[Records from a data collection]
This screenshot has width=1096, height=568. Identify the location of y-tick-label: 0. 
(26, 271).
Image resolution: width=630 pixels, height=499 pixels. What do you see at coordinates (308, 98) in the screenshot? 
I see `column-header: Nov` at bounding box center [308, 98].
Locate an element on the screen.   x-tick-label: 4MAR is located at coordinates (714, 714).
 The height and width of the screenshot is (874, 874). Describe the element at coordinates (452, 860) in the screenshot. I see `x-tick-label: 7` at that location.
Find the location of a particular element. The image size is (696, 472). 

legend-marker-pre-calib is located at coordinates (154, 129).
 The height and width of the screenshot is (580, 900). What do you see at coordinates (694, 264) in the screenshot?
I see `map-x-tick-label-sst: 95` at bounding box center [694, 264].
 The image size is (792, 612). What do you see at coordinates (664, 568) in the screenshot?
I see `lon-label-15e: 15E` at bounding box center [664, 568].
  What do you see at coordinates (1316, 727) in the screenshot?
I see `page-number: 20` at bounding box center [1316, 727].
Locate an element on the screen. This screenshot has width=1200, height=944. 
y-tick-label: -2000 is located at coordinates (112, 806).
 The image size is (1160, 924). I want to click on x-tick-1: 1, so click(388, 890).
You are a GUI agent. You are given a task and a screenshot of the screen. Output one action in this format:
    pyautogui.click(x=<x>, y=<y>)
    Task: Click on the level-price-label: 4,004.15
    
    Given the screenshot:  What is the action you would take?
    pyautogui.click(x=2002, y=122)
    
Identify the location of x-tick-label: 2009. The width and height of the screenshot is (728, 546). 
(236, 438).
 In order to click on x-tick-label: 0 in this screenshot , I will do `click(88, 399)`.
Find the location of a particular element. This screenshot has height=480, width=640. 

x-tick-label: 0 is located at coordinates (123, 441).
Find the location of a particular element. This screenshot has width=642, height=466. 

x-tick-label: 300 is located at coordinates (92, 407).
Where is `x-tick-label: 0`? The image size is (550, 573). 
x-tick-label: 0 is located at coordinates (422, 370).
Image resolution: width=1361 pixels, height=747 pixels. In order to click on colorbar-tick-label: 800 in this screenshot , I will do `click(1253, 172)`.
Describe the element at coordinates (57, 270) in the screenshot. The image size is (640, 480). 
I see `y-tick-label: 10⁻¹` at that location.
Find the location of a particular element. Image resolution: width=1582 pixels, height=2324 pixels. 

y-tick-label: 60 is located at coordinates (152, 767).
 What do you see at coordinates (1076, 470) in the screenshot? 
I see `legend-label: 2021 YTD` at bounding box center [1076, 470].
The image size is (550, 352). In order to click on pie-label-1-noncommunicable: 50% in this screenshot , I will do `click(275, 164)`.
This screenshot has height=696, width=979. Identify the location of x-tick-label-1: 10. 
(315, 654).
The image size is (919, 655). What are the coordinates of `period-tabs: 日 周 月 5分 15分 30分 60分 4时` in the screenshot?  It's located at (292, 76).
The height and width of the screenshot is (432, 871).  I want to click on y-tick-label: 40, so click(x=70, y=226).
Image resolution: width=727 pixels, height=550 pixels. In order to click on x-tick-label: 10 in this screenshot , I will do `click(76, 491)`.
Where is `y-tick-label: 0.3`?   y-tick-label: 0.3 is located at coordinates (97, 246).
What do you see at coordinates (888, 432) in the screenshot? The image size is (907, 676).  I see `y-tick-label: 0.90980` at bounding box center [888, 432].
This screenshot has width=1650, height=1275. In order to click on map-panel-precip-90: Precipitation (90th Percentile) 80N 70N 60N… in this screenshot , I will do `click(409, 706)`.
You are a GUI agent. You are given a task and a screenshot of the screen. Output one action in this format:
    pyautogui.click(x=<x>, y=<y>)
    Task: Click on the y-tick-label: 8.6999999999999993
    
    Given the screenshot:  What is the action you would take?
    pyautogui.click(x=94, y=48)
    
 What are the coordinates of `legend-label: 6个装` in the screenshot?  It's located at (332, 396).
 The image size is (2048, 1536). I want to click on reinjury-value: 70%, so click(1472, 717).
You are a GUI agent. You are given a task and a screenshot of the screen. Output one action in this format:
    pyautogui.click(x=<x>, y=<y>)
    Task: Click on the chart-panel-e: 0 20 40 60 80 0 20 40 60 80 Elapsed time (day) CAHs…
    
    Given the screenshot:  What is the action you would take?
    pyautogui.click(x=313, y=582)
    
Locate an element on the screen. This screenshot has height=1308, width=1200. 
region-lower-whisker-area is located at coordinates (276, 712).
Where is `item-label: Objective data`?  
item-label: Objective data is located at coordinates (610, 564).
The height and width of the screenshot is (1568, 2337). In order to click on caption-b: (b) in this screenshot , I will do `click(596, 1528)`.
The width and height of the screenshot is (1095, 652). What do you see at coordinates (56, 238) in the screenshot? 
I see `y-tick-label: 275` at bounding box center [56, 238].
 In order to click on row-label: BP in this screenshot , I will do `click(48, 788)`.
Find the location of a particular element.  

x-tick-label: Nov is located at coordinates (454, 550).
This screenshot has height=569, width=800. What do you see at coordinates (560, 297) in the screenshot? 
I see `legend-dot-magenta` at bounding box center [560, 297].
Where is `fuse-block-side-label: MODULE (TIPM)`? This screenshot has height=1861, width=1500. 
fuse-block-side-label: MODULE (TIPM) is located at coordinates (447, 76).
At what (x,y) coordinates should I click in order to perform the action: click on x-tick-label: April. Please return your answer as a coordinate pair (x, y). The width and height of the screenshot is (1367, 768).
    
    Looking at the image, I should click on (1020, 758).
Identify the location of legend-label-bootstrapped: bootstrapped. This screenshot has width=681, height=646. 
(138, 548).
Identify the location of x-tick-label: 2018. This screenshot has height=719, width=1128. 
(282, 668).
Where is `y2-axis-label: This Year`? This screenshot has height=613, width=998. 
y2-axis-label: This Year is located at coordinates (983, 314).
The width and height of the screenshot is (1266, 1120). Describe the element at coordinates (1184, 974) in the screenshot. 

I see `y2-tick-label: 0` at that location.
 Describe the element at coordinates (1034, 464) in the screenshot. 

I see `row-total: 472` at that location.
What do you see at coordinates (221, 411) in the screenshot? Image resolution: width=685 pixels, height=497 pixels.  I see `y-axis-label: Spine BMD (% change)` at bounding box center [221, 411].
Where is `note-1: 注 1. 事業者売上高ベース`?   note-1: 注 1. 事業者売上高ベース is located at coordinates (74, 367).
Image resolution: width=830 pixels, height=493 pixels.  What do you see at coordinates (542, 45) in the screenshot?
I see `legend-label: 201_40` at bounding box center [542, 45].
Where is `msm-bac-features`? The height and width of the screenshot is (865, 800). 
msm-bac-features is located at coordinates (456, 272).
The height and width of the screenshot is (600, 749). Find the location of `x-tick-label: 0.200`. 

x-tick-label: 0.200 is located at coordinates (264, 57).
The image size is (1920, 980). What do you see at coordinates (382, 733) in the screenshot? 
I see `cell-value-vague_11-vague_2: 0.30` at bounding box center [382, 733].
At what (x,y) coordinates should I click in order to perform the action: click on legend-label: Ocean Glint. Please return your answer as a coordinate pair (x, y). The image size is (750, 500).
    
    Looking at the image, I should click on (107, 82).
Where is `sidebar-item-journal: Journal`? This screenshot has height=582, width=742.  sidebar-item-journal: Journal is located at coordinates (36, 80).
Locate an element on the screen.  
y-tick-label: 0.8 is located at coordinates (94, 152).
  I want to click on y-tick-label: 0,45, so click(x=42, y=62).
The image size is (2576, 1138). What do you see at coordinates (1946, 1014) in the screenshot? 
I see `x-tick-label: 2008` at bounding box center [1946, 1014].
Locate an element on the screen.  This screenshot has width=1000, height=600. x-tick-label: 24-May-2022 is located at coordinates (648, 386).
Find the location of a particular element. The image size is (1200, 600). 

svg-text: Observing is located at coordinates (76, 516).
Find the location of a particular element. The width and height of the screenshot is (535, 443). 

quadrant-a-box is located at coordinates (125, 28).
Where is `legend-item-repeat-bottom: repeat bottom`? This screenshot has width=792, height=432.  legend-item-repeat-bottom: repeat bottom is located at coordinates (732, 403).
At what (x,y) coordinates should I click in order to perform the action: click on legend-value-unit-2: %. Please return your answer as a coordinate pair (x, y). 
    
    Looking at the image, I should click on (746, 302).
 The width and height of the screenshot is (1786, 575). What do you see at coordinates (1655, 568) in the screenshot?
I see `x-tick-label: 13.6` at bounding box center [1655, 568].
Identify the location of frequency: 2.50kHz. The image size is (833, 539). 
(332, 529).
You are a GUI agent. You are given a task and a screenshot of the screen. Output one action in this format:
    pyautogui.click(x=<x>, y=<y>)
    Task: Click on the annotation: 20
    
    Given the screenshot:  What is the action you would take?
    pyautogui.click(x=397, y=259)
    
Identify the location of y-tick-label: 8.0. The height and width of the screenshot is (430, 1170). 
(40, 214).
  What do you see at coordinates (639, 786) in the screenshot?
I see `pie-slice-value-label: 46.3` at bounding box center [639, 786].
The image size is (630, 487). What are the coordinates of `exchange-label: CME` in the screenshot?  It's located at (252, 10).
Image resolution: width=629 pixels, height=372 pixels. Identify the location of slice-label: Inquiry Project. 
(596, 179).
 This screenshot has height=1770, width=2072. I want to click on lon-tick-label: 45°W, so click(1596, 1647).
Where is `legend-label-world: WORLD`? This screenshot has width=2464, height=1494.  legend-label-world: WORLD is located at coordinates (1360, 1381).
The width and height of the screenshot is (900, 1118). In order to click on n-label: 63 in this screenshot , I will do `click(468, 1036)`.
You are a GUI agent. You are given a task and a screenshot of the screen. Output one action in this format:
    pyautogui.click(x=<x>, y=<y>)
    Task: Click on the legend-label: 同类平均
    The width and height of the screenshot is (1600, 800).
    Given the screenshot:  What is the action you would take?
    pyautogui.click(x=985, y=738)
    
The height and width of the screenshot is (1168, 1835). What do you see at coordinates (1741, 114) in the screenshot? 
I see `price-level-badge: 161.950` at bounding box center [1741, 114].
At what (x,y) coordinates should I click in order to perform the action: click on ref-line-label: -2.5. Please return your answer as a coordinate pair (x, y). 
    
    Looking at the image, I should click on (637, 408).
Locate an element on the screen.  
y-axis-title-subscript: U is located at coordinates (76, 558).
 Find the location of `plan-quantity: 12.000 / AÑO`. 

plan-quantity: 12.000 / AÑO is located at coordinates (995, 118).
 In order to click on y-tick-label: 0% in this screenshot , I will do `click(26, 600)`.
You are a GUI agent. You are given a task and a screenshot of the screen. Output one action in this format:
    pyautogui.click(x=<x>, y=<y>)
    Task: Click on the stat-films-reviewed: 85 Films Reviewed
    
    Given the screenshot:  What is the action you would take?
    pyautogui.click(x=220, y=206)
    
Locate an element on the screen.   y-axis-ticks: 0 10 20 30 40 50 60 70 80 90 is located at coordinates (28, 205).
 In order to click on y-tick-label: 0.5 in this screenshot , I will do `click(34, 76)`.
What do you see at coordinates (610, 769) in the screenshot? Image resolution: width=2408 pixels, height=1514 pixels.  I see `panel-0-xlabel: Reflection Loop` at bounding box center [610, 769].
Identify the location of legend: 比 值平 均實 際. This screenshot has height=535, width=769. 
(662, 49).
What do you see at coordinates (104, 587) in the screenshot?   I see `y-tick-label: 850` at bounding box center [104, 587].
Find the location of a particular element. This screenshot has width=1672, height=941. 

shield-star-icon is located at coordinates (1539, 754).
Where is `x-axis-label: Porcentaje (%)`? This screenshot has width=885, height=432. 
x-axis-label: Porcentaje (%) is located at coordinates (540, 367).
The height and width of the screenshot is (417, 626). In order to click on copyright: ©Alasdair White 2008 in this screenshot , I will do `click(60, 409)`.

__TASK GOAL__
Give the part of the records that opens with the line containing "is (865, 800)." and closes with the line containing "center [1946, 1014]." as a numbered list, with both of those lines included and blank lines omitted.

__RESPONSE BOX__
1. Where is `msm-bac-features`? The height and width of the screenshot is (865, 800). 
2. msm-bac-features is located at coordinates (456, 272).
3. The height and width of the screenshot is (600, 749). Find the location of `x-tick-label: 0.200`. 
4. x-tick-label: 0.200 is located at coordinates (264, 57).
5. The image size is (1920, 980). What do you see at coordinates (382, 733) in the screenshot? 
6. I see `cell-value-vague_11-vague_2: 0.30` at bounding box center [382, 733].
7. At what (x,y) coordinates should I click in order to perform the action: click on legend-label: Ocean Glint. Please return your answer as a coordinate pair (x, y). The image size is (750, 500).
8.     Looking at the image, I should click on (107, 82).
9. Where is `sidebar-item-journal: Journal`? This screenshot has height=582, width=742.  sidebar-item-journal: Journal is located at coordinates (36, 80).
10. Locate an element on the screen.  
11. y-tick-label: 0.8 is located at coordinates (94, 152).
12.   I want to click on y-tick-label: 0,45, so click(x=42, y=62).
13. The image size is (2576, 1138). What do you see at coordinates (1946, 1014) in the screenshot? 
14. I see `x-tick-label: 2008` at bounding box center [1946, 1014].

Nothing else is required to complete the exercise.